Il 25 aprile l’Italia ricorda la vittoria della democrazia sul nazifascismo che ha aperto la strada alla Costituzione più bella del mondo e alla democrazia oltre che ai diritti fondamentali come il lavoro, la salute, l’istruzione e la previdenza. Senza il 25 aprile non saremmo una nazione ed un popolo civile e i valori della democrazia, dell’uguaglianza, nonché le aspirazioni al cambiamento e all’emancipazione delle classi lavoratrici resterebbero una chimera ed un’utopia sullo sfondo dei regimi autoritari.

Per il popolo italiano la lotta di liberazione dal fascismo ha rappresentato l’assunzione di una coscienza civile e di un’etica pubblica orientate al bene comune: grazie ad esse è nata la società civile italiana ed il senso di responsabilità che oggi ci consente di guardare con maggiore fiducia anche all’attuale, tragico e delicato momento storico che stiamo vivendo.

Vogliamo per questo auspicare che la pandemia che abbiamo conosciuto rappresenti un monito che ci spinge a ripensare il valore della sanità pubblica contro le privatizzazioni a cui abbiamo assistito in questi ultimi anni. È infatti nella prospettiva di un nuovo modello di sviluppo, che rispetti la persona umana e l’ambiente che rivivono e si fortificano anche i valori democratici e partecipativi incarnati nell’esperienza partigiana e nella lotta di liberazione.

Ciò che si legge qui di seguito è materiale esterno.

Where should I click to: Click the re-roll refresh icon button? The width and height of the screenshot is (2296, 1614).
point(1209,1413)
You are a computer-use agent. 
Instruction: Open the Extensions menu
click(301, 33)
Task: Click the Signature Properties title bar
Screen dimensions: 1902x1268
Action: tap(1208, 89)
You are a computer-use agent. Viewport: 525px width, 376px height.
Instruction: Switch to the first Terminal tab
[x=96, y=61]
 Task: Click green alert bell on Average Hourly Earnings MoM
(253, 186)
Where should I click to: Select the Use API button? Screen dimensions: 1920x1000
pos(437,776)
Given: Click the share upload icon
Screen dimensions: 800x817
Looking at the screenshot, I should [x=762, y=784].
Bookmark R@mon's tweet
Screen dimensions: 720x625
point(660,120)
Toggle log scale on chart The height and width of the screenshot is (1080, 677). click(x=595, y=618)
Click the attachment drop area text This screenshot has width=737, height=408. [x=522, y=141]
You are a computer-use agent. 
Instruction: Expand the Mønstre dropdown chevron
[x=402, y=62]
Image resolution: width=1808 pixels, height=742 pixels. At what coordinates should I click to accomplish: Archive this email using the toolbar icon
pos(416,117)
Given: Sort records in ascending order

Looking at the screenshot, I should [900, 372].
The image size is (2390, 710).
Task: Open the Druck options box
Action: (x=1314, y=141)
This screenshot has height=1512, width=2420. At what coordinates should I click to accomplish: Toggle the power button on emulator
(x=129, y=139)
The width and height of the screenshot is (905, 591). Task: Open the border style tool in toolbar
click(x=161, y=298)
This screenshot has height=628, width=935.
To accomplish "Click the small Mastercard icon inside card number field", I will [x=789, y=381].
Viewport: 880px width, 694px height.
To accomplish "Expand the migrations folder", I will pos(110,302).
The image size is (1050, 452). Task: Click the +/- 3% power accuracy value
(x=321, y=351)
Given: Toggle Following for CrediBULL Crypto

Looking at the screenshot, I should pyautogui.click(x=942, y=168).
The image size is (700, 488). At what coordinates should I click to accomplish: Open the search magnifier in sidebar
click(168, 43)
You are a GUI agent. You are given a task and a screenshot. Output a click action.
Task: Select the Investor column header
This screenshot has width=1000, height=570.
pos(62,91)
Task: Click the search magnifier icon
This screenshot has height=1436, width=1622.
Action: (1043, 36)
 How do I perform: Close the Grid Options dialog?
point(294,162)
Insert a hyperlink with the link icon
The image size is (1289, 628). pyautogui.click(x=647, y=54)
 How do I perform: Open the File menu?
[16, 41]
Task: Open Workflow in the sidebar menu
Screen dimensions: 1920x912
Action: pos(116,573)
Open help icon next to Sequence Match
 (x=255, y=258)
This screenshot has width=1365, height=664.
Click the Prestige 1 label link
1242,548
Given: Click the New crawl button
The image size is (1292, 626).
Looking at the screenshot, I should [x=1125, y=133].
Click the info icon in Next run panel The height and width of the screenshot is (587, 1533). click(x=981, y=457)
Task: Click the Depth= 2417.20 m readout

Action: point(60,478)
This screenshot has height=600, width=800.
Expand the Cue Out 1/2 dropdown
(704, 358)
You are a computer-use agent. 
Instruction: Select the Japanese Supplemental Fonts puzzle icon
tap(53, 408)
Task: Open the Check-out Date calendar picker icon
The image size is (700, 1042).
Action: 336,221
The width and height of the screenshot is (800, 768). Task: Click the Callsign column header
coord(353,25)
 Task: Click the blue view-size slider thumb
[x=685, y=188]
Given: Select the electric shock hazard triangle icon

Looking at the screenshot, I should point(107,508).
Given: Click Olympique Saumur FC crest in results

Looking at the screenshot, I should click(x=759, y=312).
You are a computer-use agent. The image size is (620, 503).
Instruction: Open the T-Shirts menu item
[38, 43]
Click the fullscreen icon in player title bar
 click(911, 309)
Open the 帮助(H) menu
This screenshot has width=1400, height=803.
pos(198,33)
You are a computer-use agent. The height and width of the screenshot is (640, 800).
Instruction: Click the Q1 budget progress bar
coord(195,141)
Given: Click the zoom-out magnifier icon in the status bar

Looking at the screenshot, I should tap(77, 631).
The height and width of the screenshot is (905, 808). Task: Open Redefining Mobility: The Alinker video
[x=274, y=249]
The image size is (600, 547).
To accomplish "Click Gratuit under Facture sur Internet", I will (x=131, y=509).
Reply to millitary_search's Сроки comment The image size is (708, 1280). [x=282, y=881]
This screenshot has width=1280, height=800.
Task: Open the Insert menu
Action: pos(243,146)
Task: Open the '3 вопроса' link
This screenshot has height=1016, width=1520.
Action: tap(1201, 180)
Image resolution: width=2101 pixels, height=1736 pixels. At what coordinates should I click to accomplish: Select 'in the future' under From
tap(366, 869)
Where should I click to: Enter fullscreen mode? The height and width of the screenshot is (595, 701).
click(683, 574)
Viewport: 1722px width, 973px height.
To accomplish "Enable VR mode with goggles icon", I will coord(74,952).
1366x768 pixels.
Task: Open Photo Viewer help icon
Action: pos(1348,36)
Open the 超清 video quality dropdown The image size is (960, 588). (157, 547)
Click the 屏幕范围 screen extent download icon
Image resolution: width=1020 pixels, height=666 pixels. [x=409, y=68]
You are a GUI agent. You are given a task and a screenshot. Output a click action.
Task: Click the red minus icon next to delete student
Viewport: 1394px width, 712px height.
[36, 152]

È con questo spirito che le Acli Trentine sostengono e si associano idealmente e virtualmente alle manifestazioni “in forma ristretta” indette per la Festa della liberazione presso le municipalità trentine ed in particolare con quella promossa a Trento dal Comune, ANPI, Fondazione Museo Storico e rappresentanze del mondo della cultura e dell’associazionismo per ricordare il 75mo anniversario della Liberazione.